Summary
Memorial cross commemorating the death of Probationary Flight Officer Francis Titcomb RNAS on 15 April 1917. Erected 1929.
Reasons for Designation
The memorial cross for Probationary Flight Officer Francis Titcomb, which stands on Castle Hill, is listed at Grade II for the following principal reasons:
Historic interest:
* as an eloquent witness to the tragic impact of world events on the local community, and the sacrifice made by members of the air services in the First World War;
* for the historic association with the nearby aircraft crash site that the cross commemorates.
Architectural interest:
* a simple yet poignant memorial cross built in a local stone, standing on high ground, in the manner of a wayside cross.
History
The aftermath of the First World War saw the biggest single wave of public commemoration ever with tens of thousands of memorials erected across England. This was the result of both the huge impact on communities of the loss of three quarters of a million British lives, and also the official policy of not repatriating the dead which meant that the memorials provided the main focus of the grief felt at this great loss. As well as personnel from the Army and Naval services, British losses now included members of the Royal Flying Corps and Royal Naval Air Service.
The First World War was the first conflict in which aviation played a major role for all the combatant nations involved. Prior to the Wright brothers’ achievement of controlled aircraft flight in America in 1903, the military services of various nations had used balloons and airships at war: for example, tethered observation balloons were deployed during the American Civil War (1861-1865). In Britain, the Royal Engineers became responsible for the Army’s ballooning capability in the 1860s. Despite the sceptical views of the Chief of the Imperial General Staff and the First Sea Lord expressed in 1910, an Air Battalion of the Royal Engineers was formed in 1911 and on 13 April 1912 the Royal Flying Corps (RFC) was established, formed of a Military Wing and a Naval Wing. The Admiralty’s Royal Naval Air Service (RNAS) followed on 1 July 1914.
At the outbreak of war in August 1914 the RFC comprised 146 officers and fewer than 100 aircraft, whilst the RNAS counted just over 700 personnel, 93 aircraft, two balloons and six airships. By the end of the war in November 1918 the air service had expanded to some 27,000 officers and 260,000 other personnel, operating more than 22,000 aircraft across 188 squadrons. Both RFC and RNAS included servicemen from Dominion countries. Similar expansions were seen in the air services of the other armies, as the First World War provided a unique impetus to fast-track technological advances in aviation around the world.

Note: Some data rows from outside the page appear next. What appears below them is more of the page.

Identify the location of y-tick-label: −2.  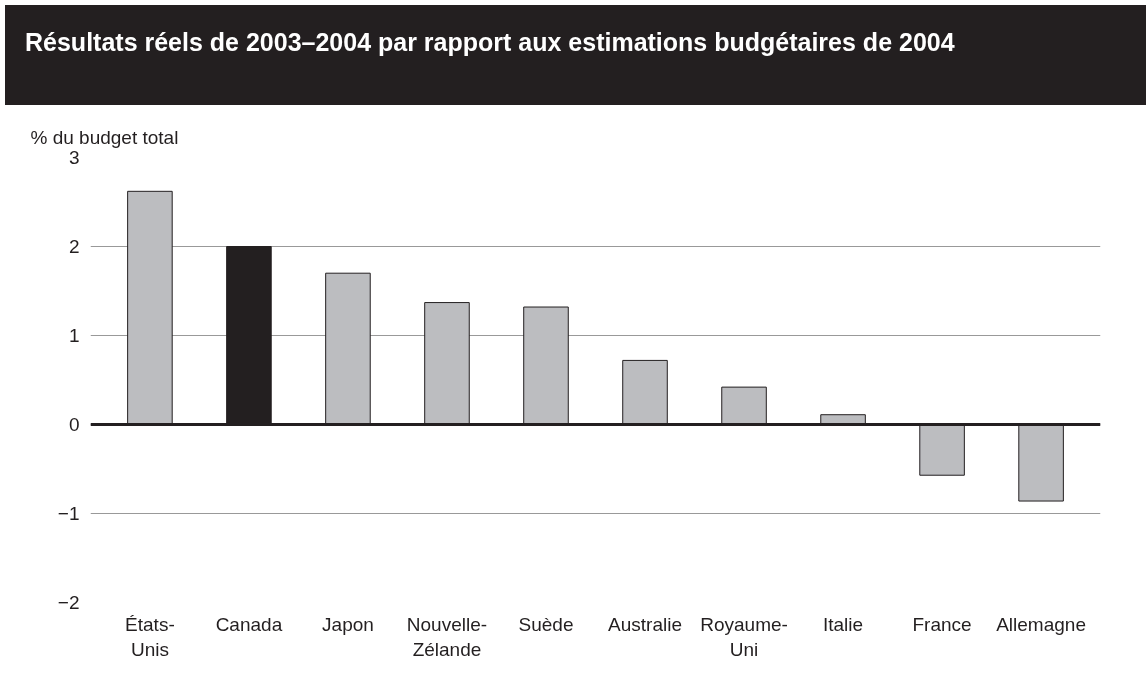
(68, 602).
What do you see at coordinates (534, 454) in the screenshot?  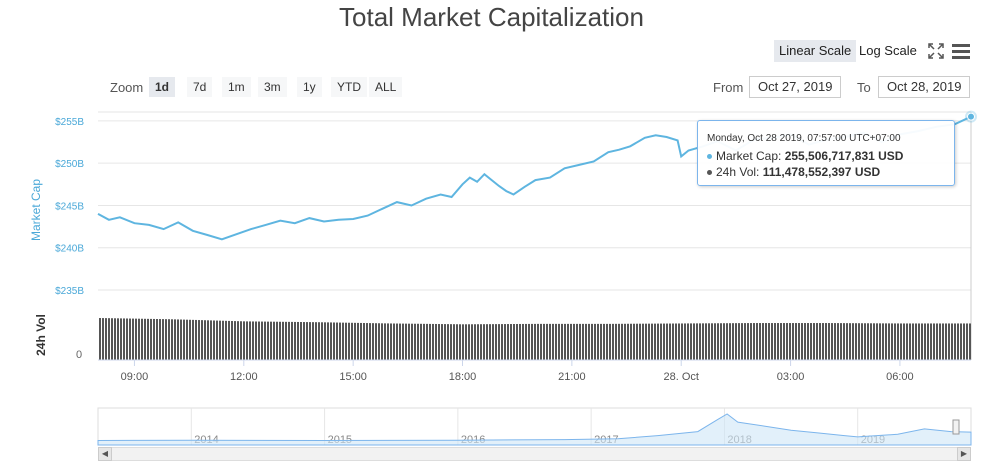 I see `navigator-scrollbar` at bounding box center [534, 454].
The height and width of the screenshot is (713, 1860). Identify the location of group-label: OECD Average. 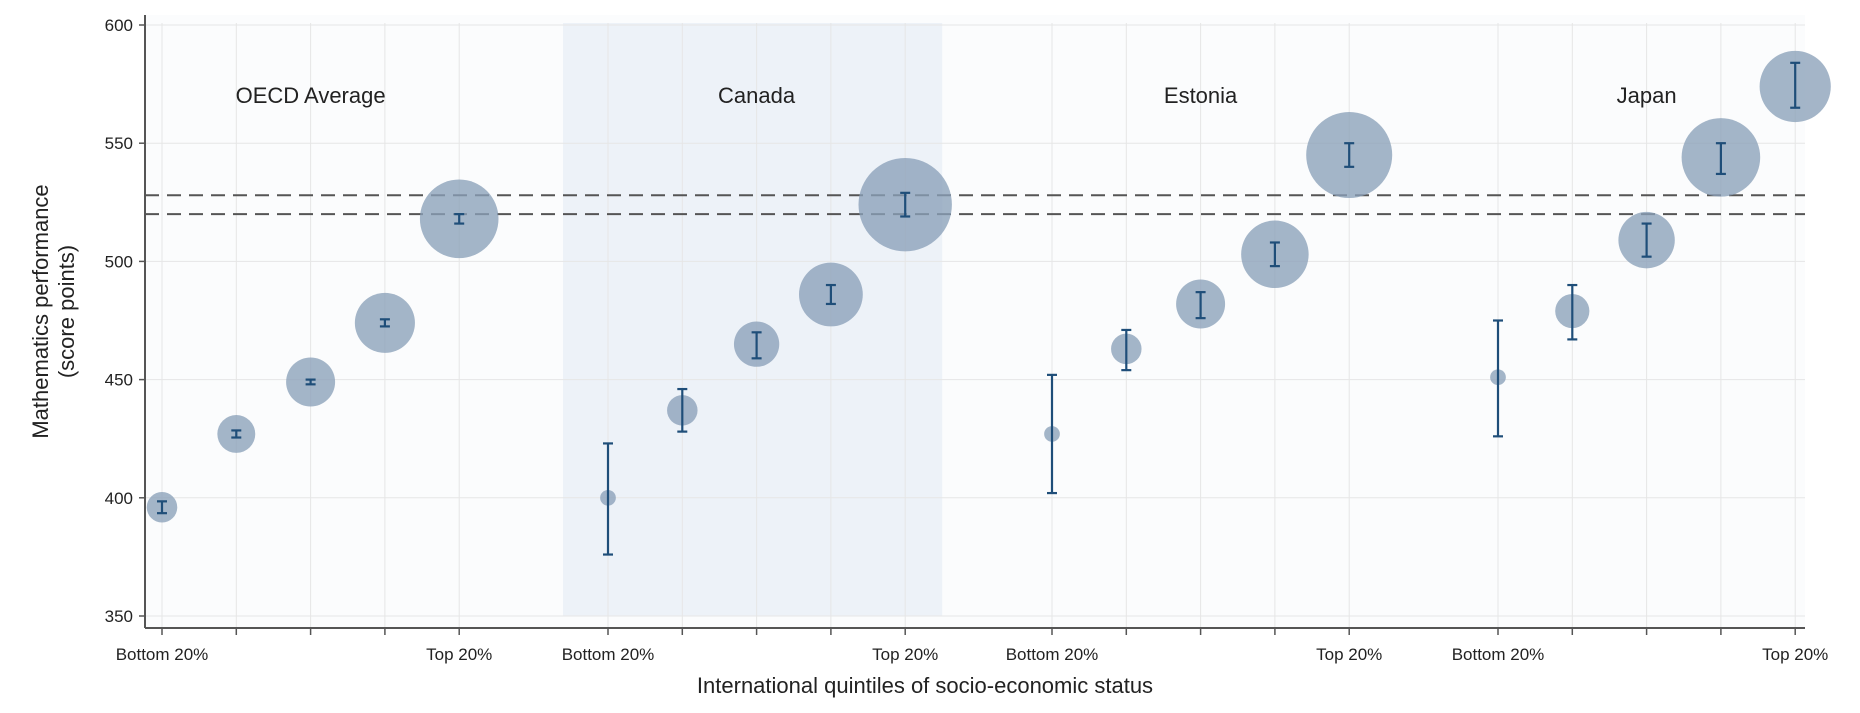
(311, 96).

On the advice of the Smuts Report the RFC and RNAS were merged on 1 April 1918 to form the Royal Air Force (RAF), the world’s first air force independent of army or navy control. At the end of the First World War official figures recorded 14,166 air service casualties, of whom c9,000 men were dead or missing in active theatres of conflict. Some 8,000 had died during training.

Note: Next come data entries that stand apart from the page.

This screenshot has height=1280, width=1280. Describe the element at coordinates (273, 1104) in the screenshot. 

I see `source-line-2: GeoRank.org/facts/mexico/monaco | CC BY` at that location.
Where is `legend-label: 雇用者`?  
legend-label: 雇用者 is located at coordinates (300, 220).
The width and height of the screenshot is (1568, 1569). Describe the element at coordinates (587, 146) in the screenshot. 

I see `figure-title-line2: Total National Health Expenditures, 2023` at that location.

The memorial cross on Castle Hill, In Moor, above Egton Bridge, commemorates one such death in training. Francis Holt Yates Titcomb RN (b1898) was a Probationary Flight Officer in the Royal Naval Air Service. He had attended school at Clifton College, Bristol, before winning a scholarship to Corpus Christi College, Cambridge: his intention was to study science and work in aeronautics. Flying a Maurice Farman Longhorn, he took off from the RNAS Flying Training airfield at Redcar to complete his first solo flight on 15 April 1917. Unfortunately he encountered snow over the moors and crashed on Castle Hill. He was carried from the wreckage to High Burrows Farm, where he died. He was 19. He is buried in Brompton Cemetery (London).

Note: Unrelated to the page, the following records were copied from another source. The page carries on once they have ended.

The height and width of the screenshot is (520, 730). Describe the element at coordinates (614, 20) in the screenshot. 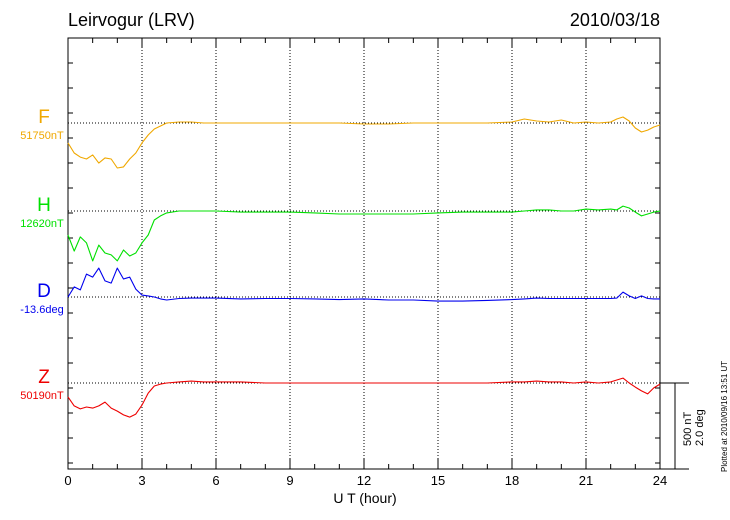

I see `plot-date: 2010/03/18` at that location.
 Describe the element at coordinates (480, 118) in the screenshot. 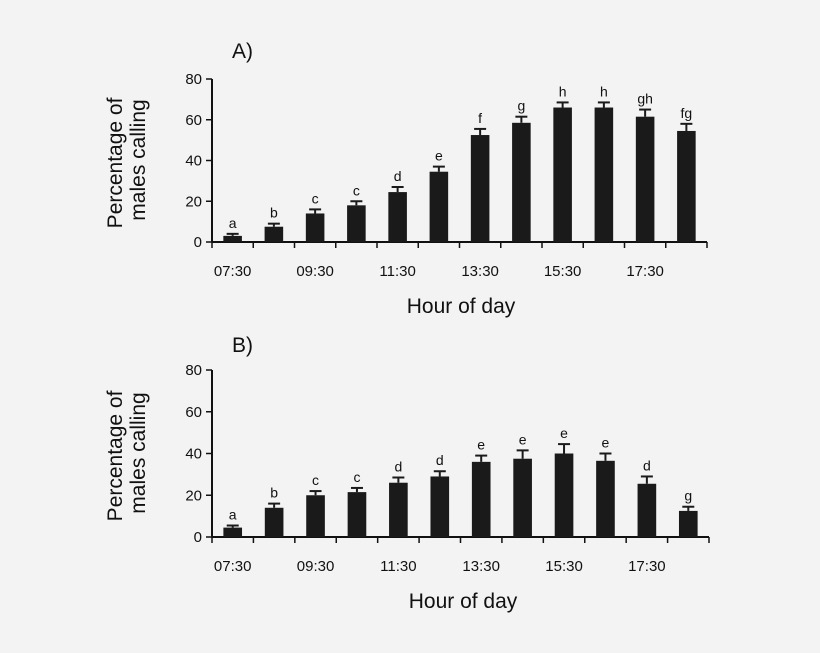

I see `significance-label: f` at that location.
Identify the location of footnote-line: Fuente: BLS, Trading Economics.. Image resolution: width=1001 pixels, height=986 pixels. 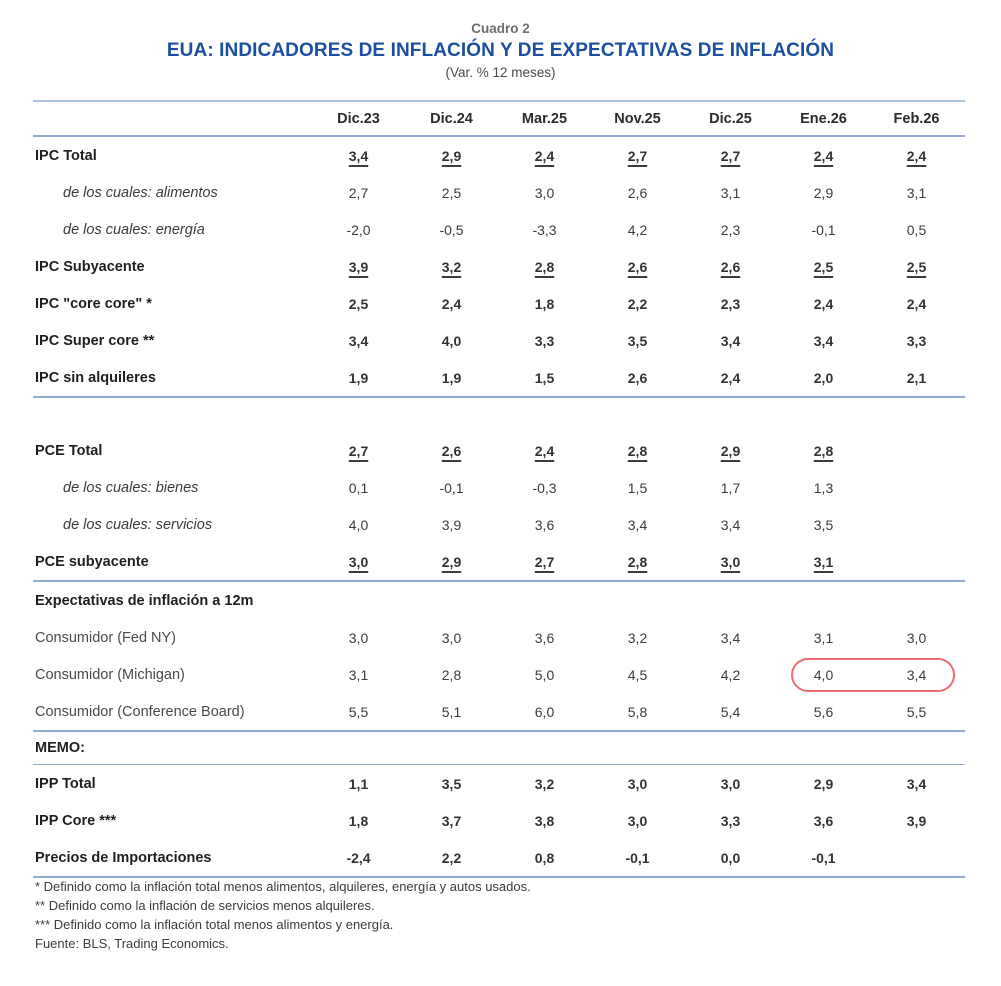
(132, 944).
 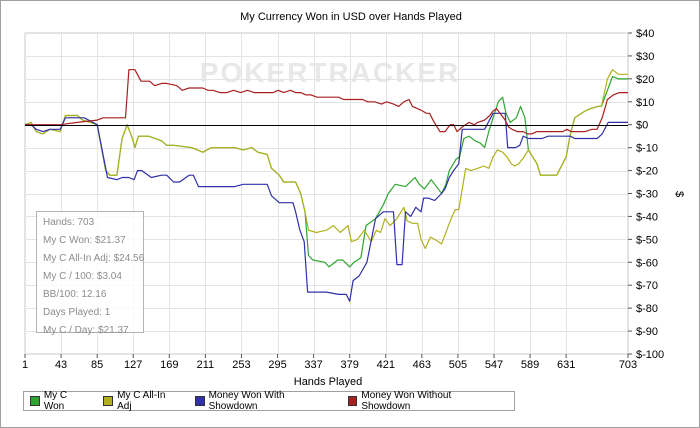 I want to click on x-tick-label: 589, so click(x=530, y=365).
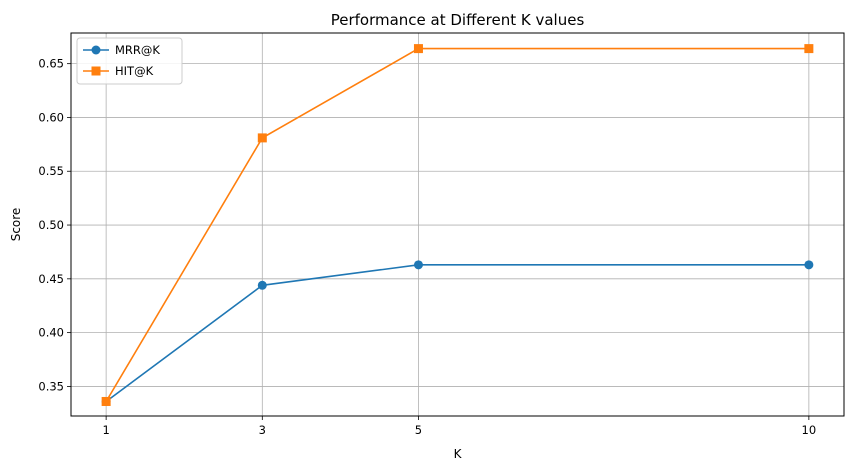 The height and width of the screenshot is (470, 855). I want to click on x-tick-label: 10, so click(810, 430).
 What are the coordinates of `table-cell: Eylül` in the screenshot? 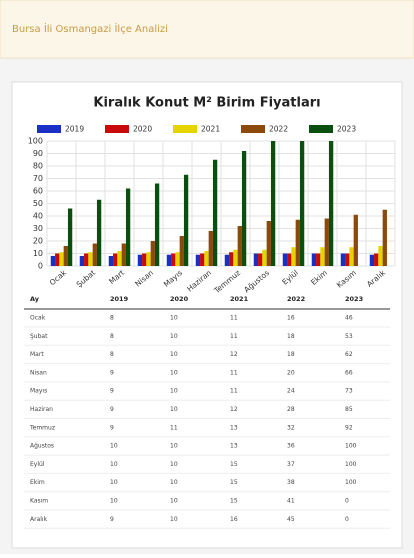 It's located at (38, 464).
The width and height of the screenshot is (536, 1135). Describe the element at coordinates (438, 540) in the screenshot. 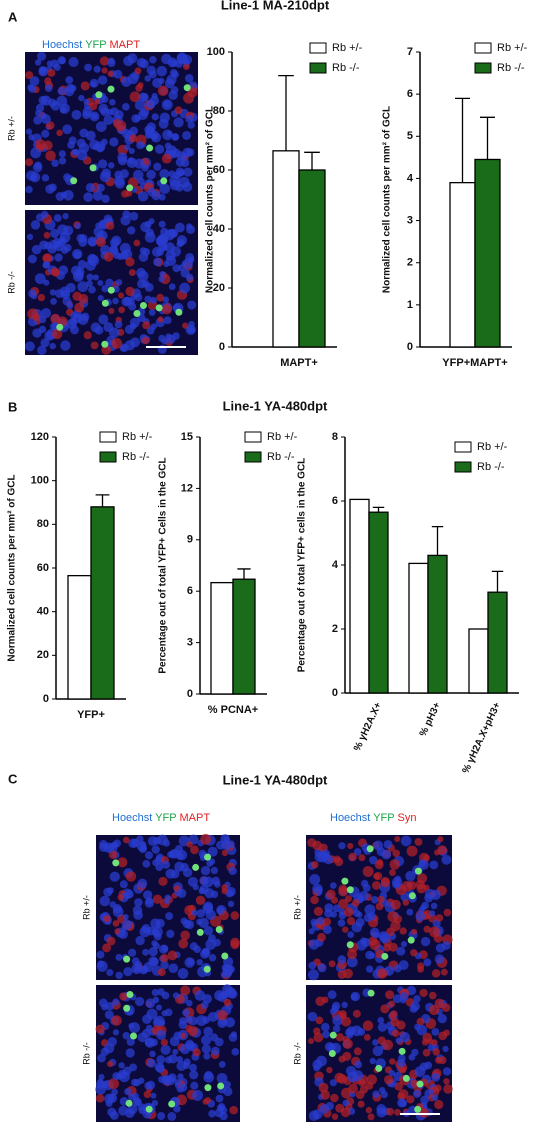

I see `error-bar` at that location.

The cross, known locally as Swinsty Cross, was erected under the instruction of Mr JK Foster JP of Egton Manor, in the early part of 1929. Sculpted by Mr JW Hill of Whitby, it was built by Mr R Harrison of Glaisdale. It stands close to the crash site.
Details
The Egton stone memorial stands on Castle Hill on the moors overlooking Egton Bridge to the north and Beck Hole to the east, approximately 600m to the east of two Grade II-listed waymarkers on the Stape to Egton Road and Stape to Grosmont Road. It takes the form of a cross, reputedly based on the design of a wayside cross near Vittel in the Vosges (France). A blind wheel-head cross, bearing the figure of Christ crucified, rises from the stepped capital of a tapering column, square on plan. The column base is a cube which has raised panels carved on three sides with, to the front, a panel with the only inscription, reading KF/ 1929. The cross stands on a stone base, with a slightly projecting cornice to the front only. The base is mounted on a square platform.